ArtCenter: What are you working on right now?
Maja Zimmermann (BA 99 Film) film producer: For the past four and a half years, I’ve been working on Killing Jesus. It recently premiered at the Toronto film festival and now we’re traveling the world with it: Columbia; Switzerland, where I’m originally from; then to a few festivals in France. You’re never really done with a film, even after it’s shot.
AC: What’s the most unique film you’ve worked on?
MZ: They’re all unique in their on way, but what I’m working on at the moment always comes to mind. With Killing Jesus, it’s a very personal story directed by a woman. It’s a film that touches many people and creates interesting conversations.
AC: Who are the most interesting filmmakers working today?
MZ: I love the perspectives of directors who come from abroad: Denis Villeneuve (Blade Runner 2049), Sebastián Lelio (A Fantastic Woman), Guillermo del Toro (The Shape of Water) and Ruben Östlund (The Square). These are cinema’s freshest voices in my book because they’re true artists who are able to cater to a wider audience.
It’s satisfying when I can tell my story and, at the end of the day, to discover that I've touched people.Maja Zimmermann
AC: What do you like most about your job?
MZ: It brings art and commerce together.
AC: How do you define success?
MZ: I think success has something to do with satisfaction. As a producer, I have two goals: To get a return on the investment and to have audiences see the film. It’s satisfying when I can tell my story and, at the end of the day, to discover that I've touched people.

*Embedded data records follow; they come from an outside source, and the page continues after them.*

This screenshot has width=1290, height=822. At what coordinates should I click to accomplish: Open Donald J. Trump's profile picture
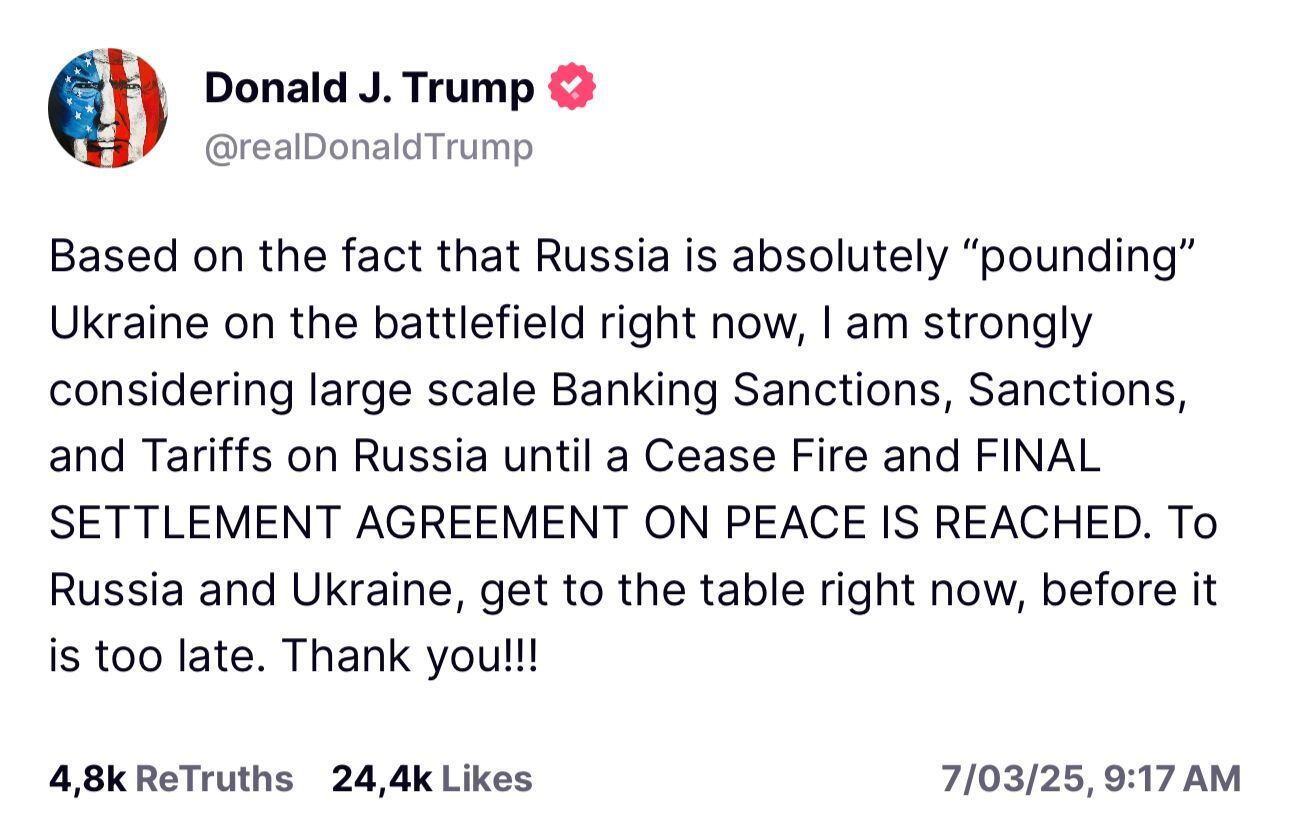(x=107, y=107)
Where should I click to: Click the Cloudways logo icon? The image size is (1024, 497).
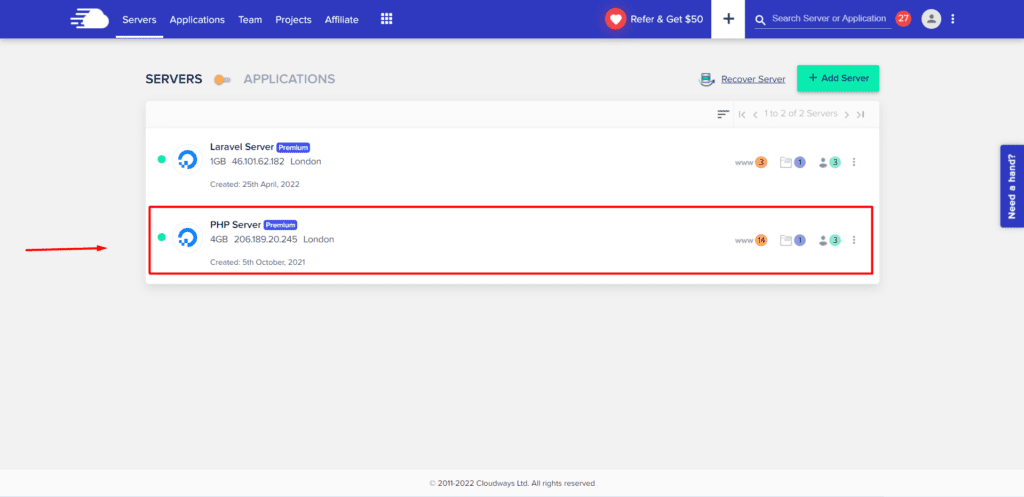coord(89,19)
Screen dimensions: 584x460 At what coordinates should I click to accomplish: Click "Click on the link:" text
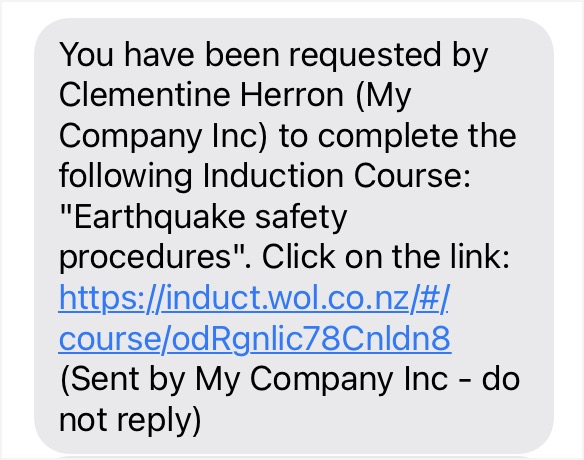click(386, 257)
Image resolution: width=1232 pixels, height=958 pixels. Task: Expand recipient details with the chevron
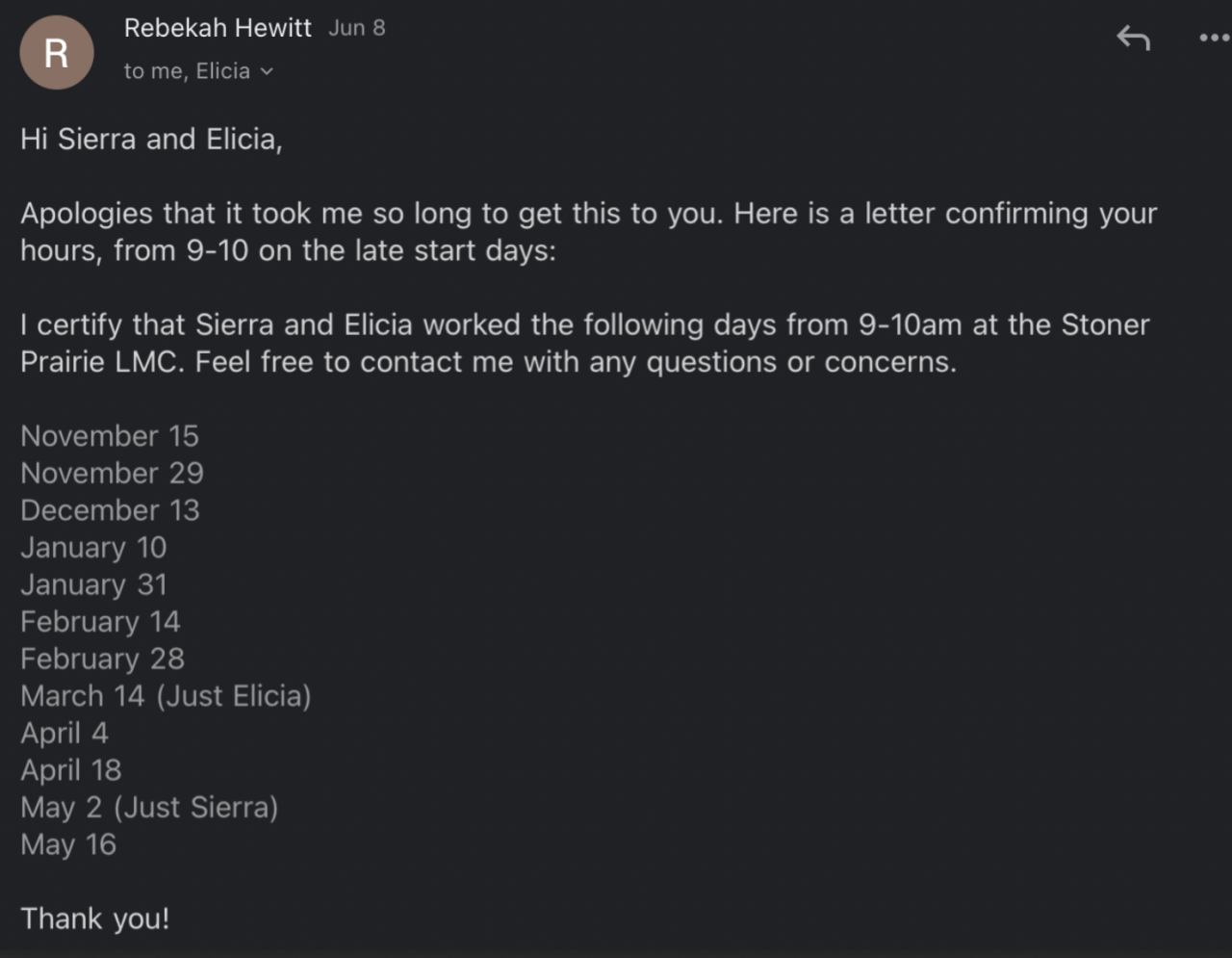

AC: Do you have any superstitions?
MZ: I don’t like to jinx a film by talking about it too early.
AC: What’s the film cliché you’re most tempted to use?
MZ: There’s an audience for every story — that’s a cliche I like to believe in.

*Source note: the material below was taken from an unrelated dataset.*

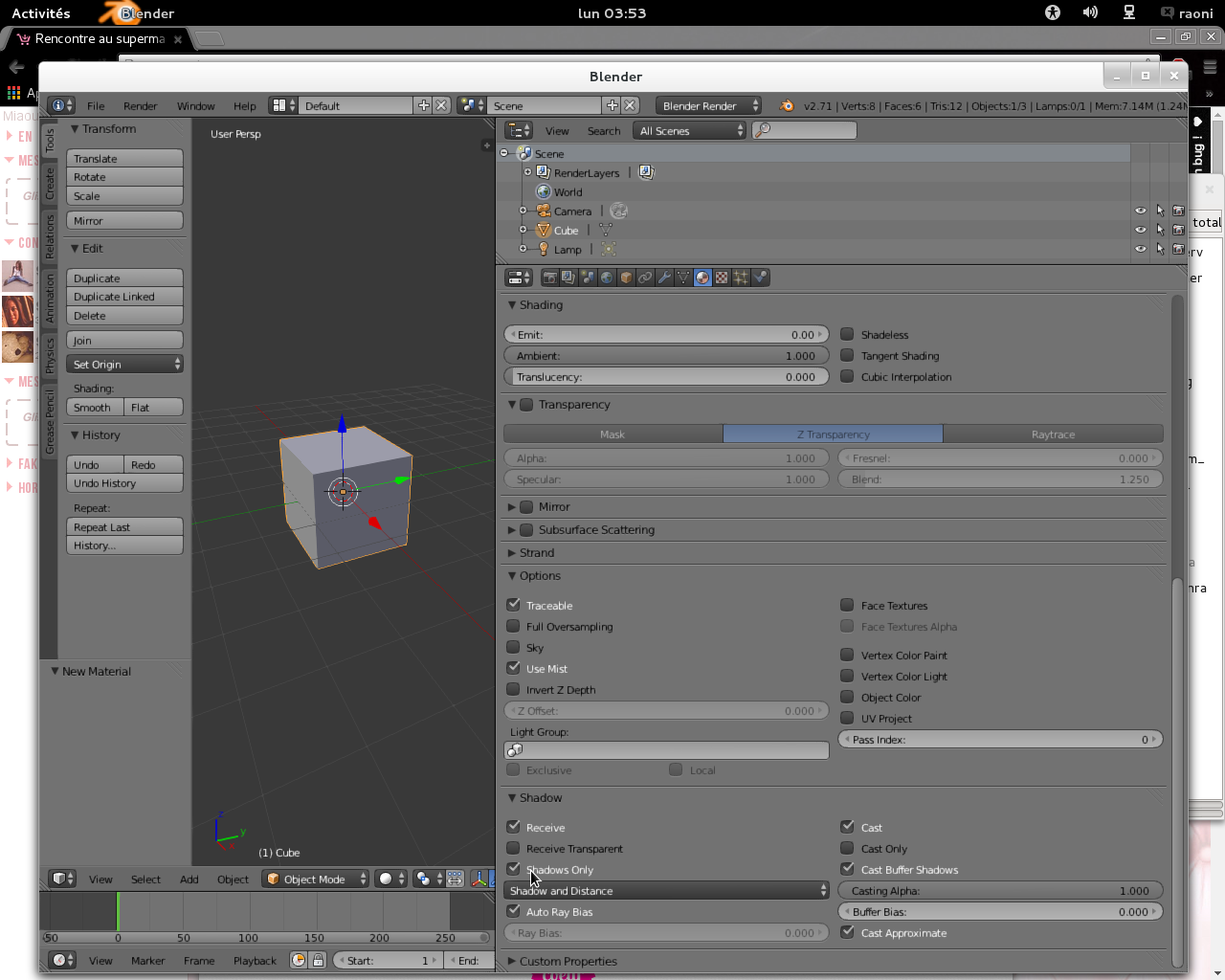
Task: Open the Mesh Data triangle tab
Action: (x=683, y=278)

AC: What’s the one tool you can’t do without?
MZ: My iPhone — I don’t remember life without it.
AC: What’s the first site you look at when you open your computer in the morning?
MZ: The L.A. Times and a Swiss newspaper for different points of view.
AC: Where do you go (online or offline) when you’re taking a break?
MZ: I’m an avid yoga practitioner and I also teach yoga, so that’s a big inspiration. I also meditate to stay balanced.
AC: What do you do to detox from media and screens?
MZ: I love to unplug by cooking, walking outdoors or going to the theater.
AC: If you could trade jobs with anyone for a day who would it be?
MZ: I always thought I would love to be an architect because it also brings functionality to art — probably a day would not be enough. As a child, I wanted to be a traffic director, which sometimes doesn’t feel far from what I do now.
AC: Describe a moment in your childhood where you first identified as a filmmaker.
MZ: I’ve always always enjoyed creating things, but watching Easy Rider and Blow-Up as a teenager made me want to become a storyteller and filmmaker.
AC: What book is on your bedside table?
MZ: My diary.
AC: If you could have a superpower, what would it be?
MZ: To fly.
AC: What’s your most irrational or rational fear?
MZ: I worry that I’m wasting part of my life — if that’s rational or irrational, depends on the day.
Submit the Alumni Q&A questionnaire to share your story. We want to hear about your accomplishments, what you're working on and your advice for future ArtCenter students.
AC: What’s your most prized possession?
MZ: A golden brooch that was my grandmother’s.
AC: Where is your happy place?
MZ: My front porch in the morning — it’s where I mediate, have my cup of coffee and take a moment before I jump into emails.
AC: How would your closest friend describe you?
MZ: Stubborn, fun, loyal, creative, generous, supportive, upbeat and often on the road.
AC: What’s your best piece of advice for an ArtCenter student who’s interested in following your career path?
MZ: In filmmaking we’re often looking to the next step: If only I had my script finished, or had an agent, or the finances for my film. In all this looking for the end of the rainbow, we often miss the joy of creation. Try to celebrate each part of the journey because even though the project might not happen, you still learn something and have fun along the way.